### [PROBLEM REQUIREMENTS]
Write out the records below again, replacing every occurrence of "GUI agent" with "interface agent" and leaving everything else unchanged.

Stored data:
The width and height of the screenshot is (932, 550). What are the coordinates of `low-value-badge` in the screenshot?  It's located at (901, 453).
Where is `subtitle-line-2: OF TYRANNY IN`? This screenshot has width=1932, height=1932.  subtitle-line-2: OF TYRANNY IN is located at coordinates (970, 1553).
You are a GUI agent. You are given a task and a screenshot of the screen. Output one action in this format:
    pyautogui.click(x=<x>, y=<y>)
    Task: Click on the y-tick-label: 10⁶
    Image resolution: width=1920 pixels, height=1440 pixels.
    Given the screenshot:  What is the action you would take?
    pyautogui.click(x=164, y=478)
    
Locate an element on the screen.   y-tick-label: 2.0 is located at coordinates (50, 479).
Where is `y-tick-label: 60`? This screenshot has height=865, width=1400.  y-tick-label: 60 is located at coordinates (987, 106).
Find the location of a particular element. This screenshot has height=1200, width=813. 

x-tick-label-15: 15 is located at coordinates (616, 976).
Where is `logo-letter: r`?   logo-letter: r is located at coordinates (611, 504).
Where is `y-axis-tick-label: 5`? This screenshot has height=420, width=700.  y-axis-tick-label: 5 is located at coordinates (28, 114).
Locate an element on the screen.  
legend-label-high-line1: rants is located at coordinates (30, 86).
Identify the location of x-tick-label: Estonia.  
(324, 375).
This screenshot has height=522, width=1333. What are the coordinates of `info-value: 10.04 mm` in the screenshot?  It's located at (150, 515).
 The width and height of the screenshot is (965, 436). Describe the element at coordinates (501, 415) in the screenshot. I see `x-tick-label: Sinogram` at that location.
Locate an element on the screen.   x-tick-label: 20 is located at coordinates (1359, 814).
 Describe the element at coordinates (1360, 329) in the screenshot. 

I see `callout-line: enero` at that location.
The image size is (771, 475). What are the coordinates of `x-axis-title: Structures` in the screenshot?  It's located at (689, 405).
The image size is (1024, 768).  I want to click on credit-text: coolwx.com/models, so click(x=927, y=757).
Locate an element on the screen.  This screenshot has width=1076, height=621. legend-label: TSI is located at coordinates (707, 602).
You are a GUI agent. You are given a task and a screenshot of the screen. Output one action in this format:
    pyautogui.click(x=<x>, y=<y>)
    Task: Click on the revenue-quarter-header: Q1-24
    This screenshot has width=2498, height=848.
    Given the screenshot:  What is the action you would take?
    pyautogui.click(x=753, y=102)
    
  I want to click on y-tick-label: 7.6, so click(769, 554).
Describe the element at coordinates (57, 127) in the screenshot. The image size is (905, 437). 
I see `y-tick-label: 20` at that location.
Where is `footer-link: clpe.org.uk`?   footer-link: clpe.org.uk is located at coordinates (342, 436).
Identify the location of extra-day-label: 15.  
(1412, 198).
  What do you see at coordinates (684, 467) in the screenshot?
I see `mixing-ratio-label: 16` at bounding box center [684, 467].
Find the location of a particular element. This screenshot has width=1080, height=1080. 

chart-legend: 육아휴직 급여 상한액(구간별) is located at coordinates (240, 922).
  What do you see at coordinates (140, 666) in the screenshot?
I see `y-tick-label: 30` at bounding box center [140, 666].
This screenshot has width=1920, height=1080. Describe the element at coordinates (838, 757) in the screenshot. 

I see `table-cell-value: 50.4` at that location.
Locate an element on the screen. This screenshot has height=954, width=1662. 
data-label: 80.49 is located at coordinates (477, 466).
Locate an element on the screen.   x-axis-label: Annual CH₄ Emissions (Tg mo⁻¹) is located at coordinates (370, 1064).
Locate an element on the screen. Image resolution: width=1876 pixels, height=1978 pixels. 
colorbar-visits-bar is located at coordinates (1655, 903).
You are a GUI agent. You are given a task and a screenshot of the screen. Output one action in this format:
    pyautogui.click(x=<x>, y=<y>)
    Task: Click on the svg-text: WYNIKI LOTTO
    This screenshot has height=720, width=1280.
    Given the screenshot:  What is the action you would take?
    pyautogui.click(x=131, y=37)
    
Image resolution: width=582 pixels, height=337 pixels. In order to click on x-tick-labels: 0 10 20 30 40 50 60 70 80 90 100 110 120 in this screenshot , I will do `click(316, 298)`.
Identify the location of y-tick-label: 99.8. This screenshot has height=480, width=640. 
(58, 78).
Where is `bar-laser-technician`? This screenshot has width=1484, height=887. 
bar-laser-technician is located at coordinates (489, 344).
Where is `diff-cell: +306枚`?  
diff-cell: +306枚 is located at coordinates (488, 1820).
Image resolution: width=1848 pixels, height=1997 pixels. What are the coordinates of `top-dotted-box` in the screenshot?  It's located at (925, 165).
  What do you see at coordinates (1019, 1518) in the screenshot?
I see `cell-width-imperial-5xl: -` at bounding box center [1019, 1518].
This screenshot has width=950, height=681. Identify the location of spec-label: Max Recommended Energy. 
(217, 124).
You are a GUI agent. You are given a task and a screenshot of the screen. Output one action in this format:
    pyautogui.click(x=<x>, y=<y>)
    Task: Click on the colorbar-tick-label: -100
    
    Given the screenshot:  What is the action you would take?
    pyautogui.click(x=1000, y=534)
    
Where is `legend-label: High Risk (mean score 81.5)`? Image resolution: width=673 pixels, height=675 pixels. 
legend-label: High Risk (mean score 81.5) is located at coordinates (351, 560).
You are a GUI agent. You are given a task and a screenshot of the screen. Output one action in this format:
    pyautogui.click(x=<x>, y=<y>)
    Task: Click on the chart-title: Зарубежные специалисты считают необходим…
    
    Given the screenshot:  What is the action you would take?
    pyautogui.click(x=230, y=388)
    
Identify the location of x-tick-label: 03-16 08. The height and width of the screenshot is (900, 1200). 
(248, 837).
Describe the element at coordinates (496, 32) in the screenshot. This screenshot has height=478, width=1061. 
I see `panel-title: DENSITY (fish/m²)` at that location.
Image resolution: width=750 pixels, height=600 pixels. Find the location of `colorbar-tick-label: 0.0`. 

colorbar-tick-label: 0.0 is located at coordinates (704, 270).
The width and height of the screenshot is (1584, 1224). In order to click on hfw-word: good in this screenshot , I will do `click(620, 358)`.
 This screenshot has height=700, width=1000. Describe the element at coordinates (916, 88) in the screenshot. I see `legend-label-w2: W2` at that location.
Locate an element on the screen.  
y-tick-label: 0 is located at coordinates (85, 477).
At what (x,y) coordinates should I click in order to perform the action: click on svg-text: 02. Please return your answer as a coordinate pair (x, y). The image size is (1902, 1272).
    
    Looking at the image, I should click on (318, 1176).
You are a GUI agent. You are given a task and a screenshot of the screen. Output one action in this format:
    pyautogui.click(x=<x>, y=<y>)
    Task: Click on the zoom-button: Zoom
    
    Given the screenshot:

### [OUTPUT]
The width and height of the screenshot is (932, 550). What are the coordinates of `low-value-badge` in the screenshot?  It's located at (901, 453).
Where is `subtitle-line-2: OF TYRANNY IN`? This screenshot has width=1932, height=1932.  subtitle-line-2: OF TYRANNY IN is located at coordinates (970, 1553).
You are a interface agent. You are given a task and a screenshot of the screen. Output one action in this format:
    pyautogui.click(x=<x>, y=<y>)
    Task: Click on the y-tick-label: 10⁶
    Image resolution: width=1920 pixels, height=1440 pixels.
    Given the screenshot:  What is the action you would take?
    pyautogui.click(x=164, y=478)
    
Locate an element on the screen.   y-tick-label: 2.0 is located at coordinates (50, 479).
Where is `y-tick-label: 60`? This screenshot has height=865, width=1400.  y-tick-label: 60 is located at coordinates (987, 106).
Find the location of a particular element. This screenshot has height=1200, width=813. 

x-tick-label-15: 15 is located at coordinates (616, 976).
Where is `logo-letter: r`?   logo-letter: r is located at coordinates (611, 504).
Where is `y-axis-tick-label: 5`? This screenshot has height=420, width=700.  y-axis-tick-label: 5 is located at coordinates (28, 114).
Locate an element on the screen.  
legend-label-high-line1: rants is located at coordinates (30, 86).
Identify the location of x-tick-label: Estonia.  
(324, 375).
This screenshot has height=522, width=1333. What are the coordinates of `info-value: 10.04 mm` in the screenshot?  It's located at (150, 515).
 The width and height of the screenshot is (965, 436). Describe the element at coordinates (501, 415) in the screenshot. I see `x-tick-label: Sinogram` at that location.
Locate an element on the screen.   x-tick-label: 20 is located at coordinates (1359, 814).
 Describe the element at coordinates (1360, 329) in the screenshot. 

I see `callout-line: enero` at that location.
The image size is (771, 475). What are the coordinates of `x-axis-title: Structures` in the screenshot?  It's located at (689, 405).
The image size is (1024, 768).  I want to click on credit-text: coolwx.com/models, so click(x=927, y=757).
Locate an element on the screen.  This screenshot has width=1076, height=621. legend-label: TSI is located at coordinates (707, 602).
You are a interface agent. You are given a task and a screenshot of the screen. Output one action in this format:
    pyautogui.click(x=<x>, y=<y>)
    Task: Click on the revenue-quarter-header: Q1-24
    This screenshot has width=2498, height=848.
    Given the screenshot:  What is the action you would take?
    pyautogui.click(x=753, y=102)
    
  I want to click on y-tick-label: 7.6, so click(769, 554).
Describe the element at coordinates (57, 127) in the screenshot. The image size is (905, 437). 
I see `y-tick-label: 20` at that location.
Where is `footer-link: clpe.org.uk`?   footer-link: clpe.org.uk is located at coordinates (342, 436).
Identify the location of extra-day-label: 15.  
(1412, 198).
  What do you see at coordinates (684, 467) in the screenshot?
I see `mixing-ratio-label: 16` at bounding box center [684, 467].
Find the location of a particular element. This screenshot has width=1080, height=1080. 

chart-legend: 육아휴직 급여 상한액(구간별) is located at coordinates (240, 922).
  What do you see at coordinates (140, 666) in the screenshot?
I see `y-tick-label: 30` at bounding box center [140, 666].
This screenshot has width=1920, height=1080. Describe the element at coordinates (838, 757) in the screenshot. 

I see `table-cell-value: 50.4` at that location.
Locate an element on the screen. This screenshot has height=954, width=1662. 
data-label: 80.49 is located at coordinates (477, 466).
Locate an element on the screen.   x-axis-label: Annual CH₄ Emissions (Tg mo⁻¹) is located at coordinates (370, 1064).
Locate an element on the screen. Image resolution: width=1876 pixels, height=1978 pixels. 
colorbar-visits-bar is located at coordinates (1655, 903).
You are a interface agent. You are given a task and a screenshot of the screen. Output one action in this format:
    pyautogui.click(x=<x>, y=<y>)
    Task: Click on the svg-text: WYNIKI LOTTO
    This screenshot has height=720, width=1280.
    Given the screenshot:  What is the action you would take?
    pyautogui.click(x=131, y=37)
    
Image resolution: width=582 pixels, height=337 pixels. In order to click on x-tick-labels: 0 10 20 30 40 50 60 70 80 90 100 110 120 in this screenshot , I will do `click(316, 298)`.
Identify the location of y-tick-label: 99.8. This screenshot has height=480, width=640. 
(58, 78).
Where is `bar-laser-technician`? This screenshot has width=1484, height=887. 
bar-laser-technician is located at coordinates (489, 344).
Where is `diff-cell: +306枚`?  
diff-cell: +306枚 is located at coordinates (488, 1820).
Image resolution: width=1848 pixels, height=1997 pixels. What are the coordinates of `top-dotted-box` in the screenshot?  It's located at (925, 165).
  What do you see at coordinates (1019, 1518) in the screenshot?
I see `cell-width-imperial-5xl: -` at bounding box center [1019, 1518].
This screenshot has width=950, height=681. Identify the location of spec-label: Max Recommended Energy. 
(217, 124).
You are a interface agent. You are given a task and a screenshot of the screen. Output one action in this format:
    pyautogui.click(x=<x>, y=<y>)
    Task: Click on the colorbar-tick-label: -100
    
    Given the screenshot:  What is the action you would take?
    pyautogui.click(x=1000, y=534)
    
Where is `legend-label: High Risk (mean score 81.5)`? Image resolution: width=673 pixels, height=675 pixels. 
legend-label: High Risk (mean score 81.5) is located at coordinates (351, 560).
You are a interface agent. You are given a task and a screenshot of the screen. Output one action in this format:
    pyautogui.click(x=<x>, y=<y>)
    Task: Click on the chart-title: Зарубежные специалисты считают необходим…
    
    Given the screenshot:  What is the action you would take?
    pyautogui.click(x=230, y=388)
    
Identify the location of x-tick-label: 03-16 08. The height and width of the screenshot is (900, 1200). 
(248, 837).
Describe the element at coordinates (496, 32) in the screenshot. This screenshot has height=478, width=1061. 
I see `panel-title: DENSITY (fish/m²)` at that location.
Image resolution: width=750 pixels, height=600 pixels. Find the location of `colorbar-tick-label: 0.0`. 

colorbar-tick-label: 0.0 is located at coordinates (704, 270).
The width and height of the screenshot is (1584, 1224). In order to click on hfw-word: good in this screenshot , I will do `click(620, 358)`.
 This screenshot has height=700, width=1000. Describe the element at coordinates (916, 88) in the screenshot. I see `legend-label-w2: W2` at that location.
Locate an element on the screen.  
y-tick-label: 0 is located at coordinates (85, 477).
At what (x,y) coordinates should I click in order to perform the action: click on svg-text: 02. Please return your answer as a coordinate pair (x, y). The image size is (1902, 1272).
    
    Looking at the image, I should click on (318, 1176).
You are a interface agent. You are given a task and a screenshot of the screen. Output one action in this format:
    pyautogui.click(x=<x>, y=<y>)
    Task: Click on the zoom-button: Zoom
    
    Given the screenshot:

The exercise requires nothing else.